**DIRECTIONS**
Lines from the line with "Tout refuser (1160, 2022)" to the line with "[Copy the DOI] (536, 348)" in the entries below, and only those, must be output exactly, with both ends included.

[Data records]
========
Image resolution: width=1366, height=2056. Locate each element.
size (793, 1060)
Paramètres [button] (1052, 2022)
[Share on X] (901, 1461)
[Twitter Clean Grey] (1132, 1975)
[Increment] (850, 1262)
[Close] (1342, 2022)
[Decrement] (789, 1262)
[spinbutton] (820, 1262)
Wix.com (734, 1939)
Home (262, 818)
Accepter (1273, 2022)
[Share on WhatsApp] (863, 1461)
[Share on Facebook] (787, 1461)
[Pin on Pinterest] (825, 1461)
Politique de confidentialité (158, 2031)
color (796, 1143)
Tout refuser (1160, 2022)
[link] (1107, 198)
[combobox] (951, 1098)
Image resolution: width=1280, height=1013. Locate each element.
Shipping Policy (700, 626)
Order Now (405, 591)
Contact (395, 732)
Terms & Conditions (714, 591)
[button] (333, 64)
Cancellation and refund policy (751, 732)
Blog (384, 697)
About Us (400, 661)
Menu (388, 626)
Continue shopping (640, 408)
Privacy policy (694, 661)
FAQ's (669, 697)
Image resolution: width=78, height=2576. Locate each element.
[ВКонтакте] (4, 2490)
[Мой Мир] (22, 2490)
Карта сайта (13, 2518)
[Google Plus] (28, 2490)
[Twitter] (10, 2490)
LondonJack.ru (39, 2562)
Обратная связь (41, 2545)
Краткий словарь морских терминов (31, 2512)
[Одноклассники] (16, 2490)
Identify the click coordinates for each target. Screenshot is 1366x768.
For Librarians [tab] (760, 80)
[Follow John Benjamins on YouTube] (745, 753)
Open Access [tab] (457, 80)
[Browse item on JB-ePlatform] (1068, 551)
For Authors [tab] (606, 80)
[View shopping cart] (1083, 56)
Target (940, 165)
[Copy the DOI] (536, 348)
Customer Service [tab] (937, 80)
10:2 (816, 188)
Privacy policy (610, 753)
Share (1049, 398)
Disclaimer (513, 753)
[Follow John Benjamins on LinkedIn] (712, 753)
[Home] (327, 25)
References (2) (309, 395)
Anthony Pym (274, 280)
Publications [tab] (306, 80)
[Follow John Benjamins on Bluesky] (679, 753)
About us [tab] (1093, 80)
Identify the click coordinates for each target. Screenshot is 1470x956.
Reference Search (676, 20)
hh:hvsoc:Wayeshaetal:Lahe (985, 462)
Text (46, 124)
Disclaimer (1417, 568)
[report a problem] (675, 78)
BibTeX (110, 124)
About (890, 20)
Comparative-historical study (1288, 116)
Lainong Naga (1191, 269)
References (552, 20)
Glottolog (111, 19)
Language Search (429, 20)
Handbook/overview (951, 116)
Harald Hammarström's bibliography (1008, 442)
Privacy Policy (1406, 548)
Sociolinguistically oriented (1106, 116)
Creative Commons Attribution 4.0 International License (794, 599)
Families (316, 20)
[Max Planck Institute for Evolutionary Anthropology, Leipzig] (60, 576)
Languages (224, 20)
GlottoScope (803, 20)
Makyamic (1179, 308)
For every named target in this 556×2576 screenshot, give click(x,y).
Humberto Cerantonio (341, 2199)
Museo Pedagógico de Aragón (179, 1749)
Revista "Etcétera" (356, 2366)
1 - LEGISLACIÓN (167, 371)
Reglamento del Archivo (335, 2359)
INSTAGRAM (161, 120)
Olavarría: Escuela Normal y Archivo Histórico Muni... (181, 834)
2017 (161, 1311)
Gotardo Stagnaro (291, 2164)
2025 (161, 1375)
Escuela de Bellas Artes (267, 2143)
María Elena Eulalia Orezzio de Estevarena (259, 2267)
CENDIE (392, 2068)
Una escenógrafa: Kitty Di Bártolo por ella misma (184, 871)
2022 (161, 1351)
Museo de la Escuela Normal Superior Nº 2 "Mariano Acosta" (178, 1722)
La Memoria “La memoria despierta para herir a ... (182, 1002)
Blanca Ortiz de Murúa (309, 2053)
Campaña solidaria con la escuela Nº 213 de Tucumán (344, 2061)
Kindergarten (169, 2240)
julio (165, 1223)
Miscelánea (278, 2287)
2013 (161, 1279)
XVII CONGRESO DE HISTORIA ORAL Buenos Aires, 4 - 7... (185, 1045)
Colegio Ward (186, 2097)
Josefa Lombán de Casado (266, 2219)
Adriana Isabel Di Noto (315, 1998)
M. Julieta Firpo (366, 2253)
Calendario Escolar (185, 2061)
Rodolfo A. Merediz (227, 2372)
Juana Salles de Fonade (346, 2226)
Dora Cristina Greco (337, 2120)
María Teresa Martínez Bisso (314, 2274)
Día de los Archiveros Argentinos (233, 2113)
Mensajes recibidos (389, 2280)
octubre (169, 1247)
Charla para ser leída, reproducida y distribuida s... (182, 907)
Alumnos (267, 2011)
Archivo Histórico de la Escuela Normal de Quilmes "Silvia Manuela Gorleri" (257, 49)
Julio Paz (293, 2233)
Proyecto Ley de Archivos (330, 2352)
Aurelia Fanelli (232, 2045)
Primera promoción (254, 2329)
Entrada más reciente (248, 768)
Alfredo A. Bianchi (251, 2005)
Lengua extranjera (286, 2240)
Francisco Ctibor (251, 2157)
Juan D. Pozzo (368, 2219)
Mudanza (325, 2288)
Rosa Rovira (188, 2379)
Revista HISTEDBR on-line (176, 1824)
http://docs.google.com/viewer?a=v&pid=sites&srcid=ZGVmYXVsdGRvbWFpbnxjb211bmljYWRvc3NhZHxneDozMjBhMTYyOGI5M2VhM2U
========
**RESULT BELOW**
Tout refuser (1160, 2022)
[link] (1107, 198)
[combobox] (951, 1098)
Image resolution: width=1280, height=1013. Locate each element.
Shipping Policy (700, 626)
Order Now (405, 591)
Contact (395, 732)
Terms & Conditions (714, 591)
[button] (333, 64)
Cancellation and refund policy (751, 732)
Blog (384, 697)
About Us (400, 661)
Menu (388, 626)
Continue shopping (640, 408)
Privacy policy (694, 661)
FAQ's (669, 697)
Image resolution: width=78, height=2576. Locate each element.
[ВКонтакте] (4, 2490)
[Мой Мир] (22, 2490)
Карта сайта (13, 2518)
[Google Plus] (28, 2490)
[Twitter] (10, 2490)
LondonJack.ru (39, 2562)
Обратная связь (41, 2545)
Краткий словарь морских терминов (31, 2512)
[Одноклассники] (16, 2490)
Identify the click coordinates for each target. Screenshot is 1366x768.
For Librarians [tab] (760, 80)
[Follow John Benjamins on YouTube] (745, 753)
Open Access [tab] (457, 80)
[Browse item on JB-ePlatform] (1068, 551)
For Authors [tab] (606, 80)
[View shopping cart] (1083, 56)
Target (940, 165)
[Copy the DOI] (536, 348)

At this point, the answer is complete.